After following family members to Puerto Rico and working in the jewelry business for many years he started playing piano at a local resort. He discovered that the guests enjoyed the locally made cigars he kept on the top of his piano, and after giving away one too many of his personal stash, his young daughter Karin suggested that he might as well sell them.

This was the spark that eventually led Uvezian to contact Hendrik Kelner of Davidoff, who had just opened a cigar factory in the Dominican Republic. Avo’s first cigars were called Bolero, but the name was quickly changed to Avo when it was discovered that “Bolero” had already been registered by another manufacturer.

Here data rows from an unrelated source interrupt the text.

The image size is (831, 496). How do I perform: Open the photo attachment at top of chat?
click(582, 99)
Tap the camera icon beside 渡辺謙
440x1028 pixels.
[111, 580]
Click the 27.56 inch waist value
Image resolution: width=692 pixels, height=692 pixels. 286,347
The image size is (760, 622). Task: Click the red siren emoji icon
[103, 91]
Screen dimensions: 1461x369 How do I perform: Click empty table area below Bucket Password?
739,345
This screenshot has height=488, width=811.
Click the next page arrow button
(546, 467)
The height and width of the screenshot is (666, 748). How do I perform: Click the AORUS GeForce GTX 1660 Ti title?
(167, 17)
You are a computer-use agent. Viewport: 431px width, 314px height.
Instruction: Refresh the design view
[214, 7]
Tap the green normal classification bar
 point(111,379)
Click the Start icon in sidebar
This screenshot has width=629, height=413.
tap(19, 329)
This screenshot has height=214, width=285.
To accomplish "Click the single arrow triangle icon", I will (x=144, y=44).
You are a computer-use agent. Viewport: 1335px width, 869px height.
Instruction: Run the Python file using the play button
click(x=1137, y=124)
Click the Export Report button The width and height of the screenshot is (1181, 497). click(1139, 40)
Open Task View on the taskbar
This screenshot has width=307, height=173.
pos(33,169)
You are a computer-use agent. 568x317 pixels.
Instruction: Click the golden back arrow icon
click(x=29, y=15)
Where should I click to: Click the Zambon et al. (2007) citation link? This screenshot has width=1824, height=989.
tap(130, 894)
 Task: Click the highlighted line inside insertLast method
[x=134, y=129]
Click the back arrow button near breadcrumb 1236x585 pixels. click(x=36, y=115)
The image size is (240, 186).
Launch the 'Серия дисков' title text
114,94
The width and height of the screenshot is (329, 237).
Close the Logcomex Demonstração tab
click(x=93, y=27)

The initial production run in 1987 was about five thousand boxes. Today about three million cigars are produced under the Avo brand name and its extensions.

The first Avo cigars – the now Classic line – were released in 1988, but Avo is really more of a song-and-dance man, a self described “PR man,” than a business and paperwork kind of guy, so in 1995 he sold his brand to Davidoff. But he remains, with his trademark Mimbre hat and ice cream suit, the face of Avo Cigars.

The Domaine Avo was blended to be a stronger version of the original Avo. It was released in 1998 in a robusto size only, but other sizes, including this 6 x 50/54 perfecto, were added in 2001. The filler and binder are a blend of San Vicente and piloto from the Avo farms in the Dominican Republic, and the wrapper is Connecticut shade grown in Ecuador. Production is overseen by the inimitable Henke Kelner in Santiago.

This is a beautiful cigar. For a few months I kept it in the top row of my humidor just so I could admire it during those few moments of indecision when I can’t decide what to smoke. The wrapper is a creamy colorado claro with small veins that are just about evenly spaced. The head and perfecto foot are flawlessly formed. There is an overall sense of proportionality and balance to this cigar that makes me hesitant to commit it to the flame.

The head clips cleanly and the prelight draw is much more generous than I expected, even with a nearly closed foot. After an easy light the draw opens up even more and becomes completely effortless. This cigar exhibits excellent construction all the way around — a great draw and a slow even burn.

The Domaine Avo introduces itself with a handful of sharp peppercorn — a surprise, considering the genteel appearance of the cigar. The finish from the start is quite long, and I found myself thinking “This is an Avo?” The texture of the smoke is smooth and creamy like I would expect from Connecticut wrapper, but the aroma carries all the characteristics of Ecuador, a nice easygoing cedary spice.

After the first inch the pepper fades a bit into a mild woody flavor, balsa-like with a salty element. The spice from the wrapper combines with this flavor very well to create a complex smoky brew. The middle third continues in this vein, with the wrapper stealing the spotlight and the base flavors taking a back seat. Into the last third the pepper kicks in again. I found that I had to smoke slowly to keep the smoke in balance at this point– this is where a slightly tighter draw might be appreciated. But of course the sensible thing is to just slow down a little.

The balanced appearance of this cigar seems to be reflected in the way that it smokes: it ends very much the way it starts, with a lot of spicy drama. In between is a pleasantly pastoral interlude. An extremely classy cigar that falls in the medium body range, maybe stretching to full at the end.

The Domaine Avo “50” is not a cheap date, but you’re not taking this one on the Tilt-a-Whirl at the State Fair. This is an operatic cigar, and in my opinion it’s worth the 8 or 10 dollars it sells for. There are a lot of fantastic cigars in that price range (and less, for that matter) but if price isn’t an object this stick is definitely worth a look.